------ Text section ------

But Jesus speaks of love in the context of one disciple, who has been with him for years, who has shared meals and seen the miracles and heard his words, going to the very people who want Jesus dead and saying, “I’m your man.” He speaks of love in the context of another disciple, a member of his inner circle, who saw the glory of the Mount of Transfiguration, who stepped out of the boat and walked on water, trembling in fear before a little servant girl and using the vilest of words to swear that he never knew Jesus.

How can Jesus talk of love at a time like this? And even if Jesus can love Judas… even if Jesus can love Peter… how can he seriously expect us to love like that?

I think that we, too often, confuse the idea of “loving” with “liking a lot.” I was reading something this week by Delmer Chilton. He pointed out that in our culture, love is almost always associated with romantic love, what in Greek is designated by the word eros. So to love is to have intense feelings of affection for another human being.

We also associate love with friendship, the Greek philea, as in Philadelphia, the city of brotherly love. And again, this is a natural thing, not something that can be commanded, for crying out loud. We like some people and others we don’t. We get along with some people, with others we don’t.

Marriage is usually a combination of eros and philea, as well it should be. Friends we make along life’s way, people we just like being around, this is mostly philea, affinity and affection.
All this is natural and cannot be commanded.

------

▶ **Task requirements**
1. Decide whether each statement agrees with the passage on love, answering yes or no and quoting the deciding words: (a) romantic love is tied to the Greek word eros; (b) friendship is something that can be commanded; (c) marriage is usually a combination of eros and philea.
2. Answer these questions from the passage on love: (a) Which city is called the city of brotherly love? (b) Whose writing was read this week? (c) Before whom did the disciple from the inner circle tremble in fear?

------ Supplied data ------

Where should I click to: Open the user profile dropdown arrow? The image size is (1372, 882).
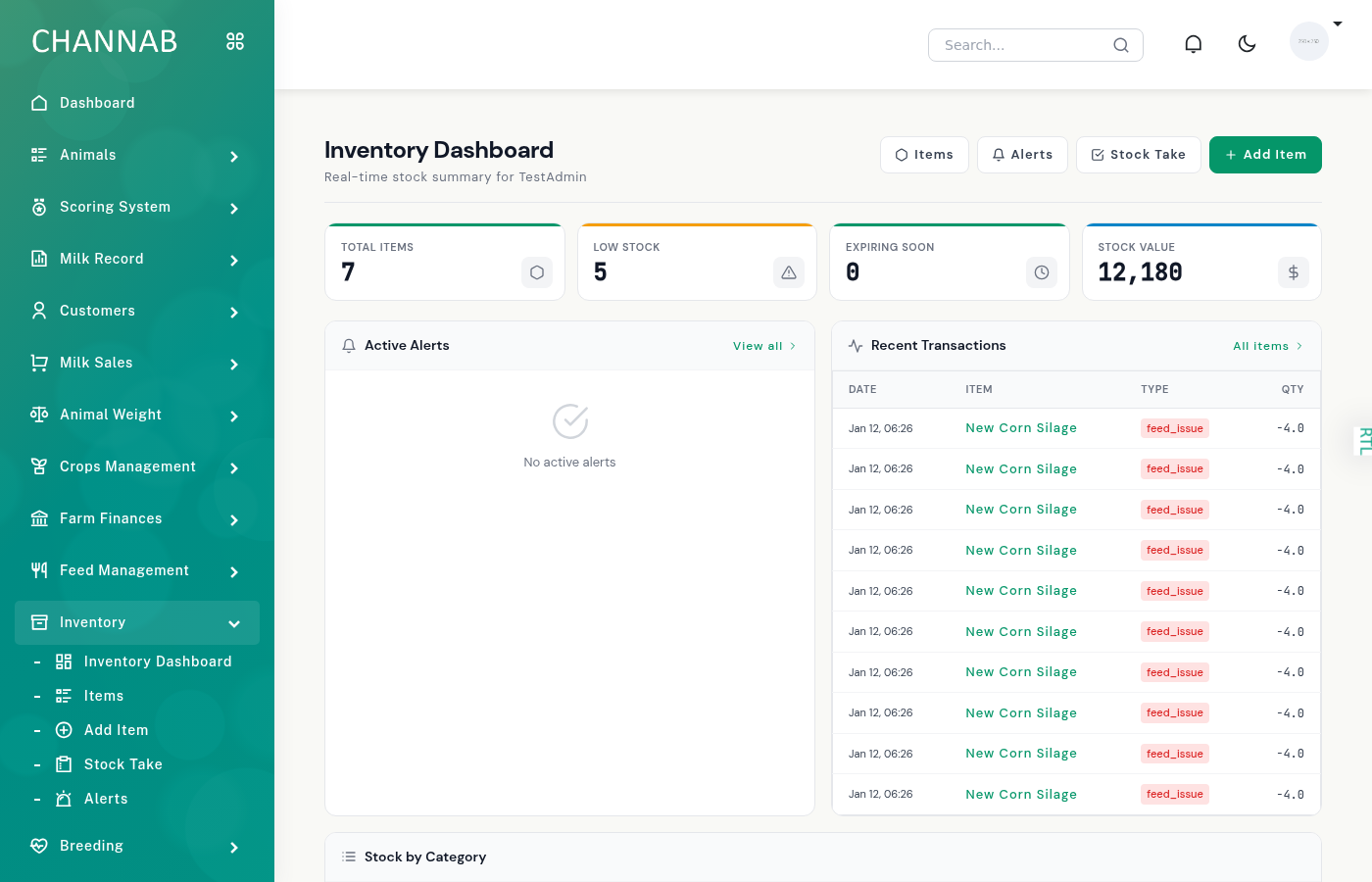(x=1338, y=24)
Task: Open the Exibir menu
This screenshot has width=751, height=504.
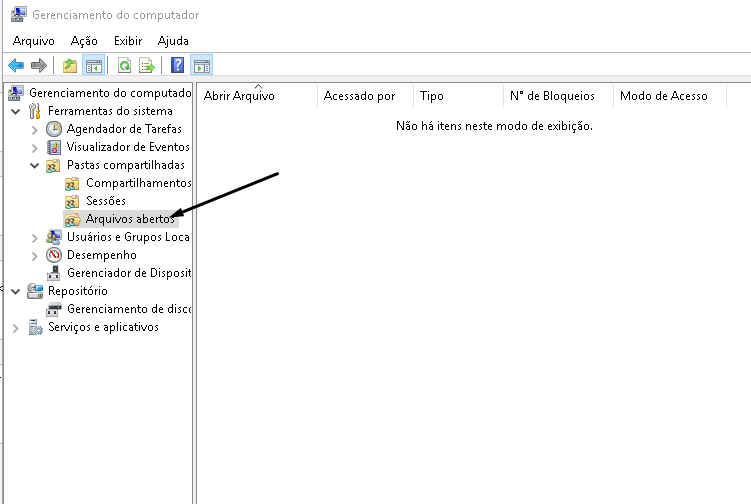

------

▶ **Expected answers**
1.
(a) Yes: "love is almost always associated with romantic love, what in Greek is designated by the word eros"
(b) No: "this is a natural thing, not something that can be commanded"
(c) Yes: "Marriage is usually a combination of eros and philea"

2.
(a) Philadelphia
(b) Delmer Chilton
(c) A little servant girl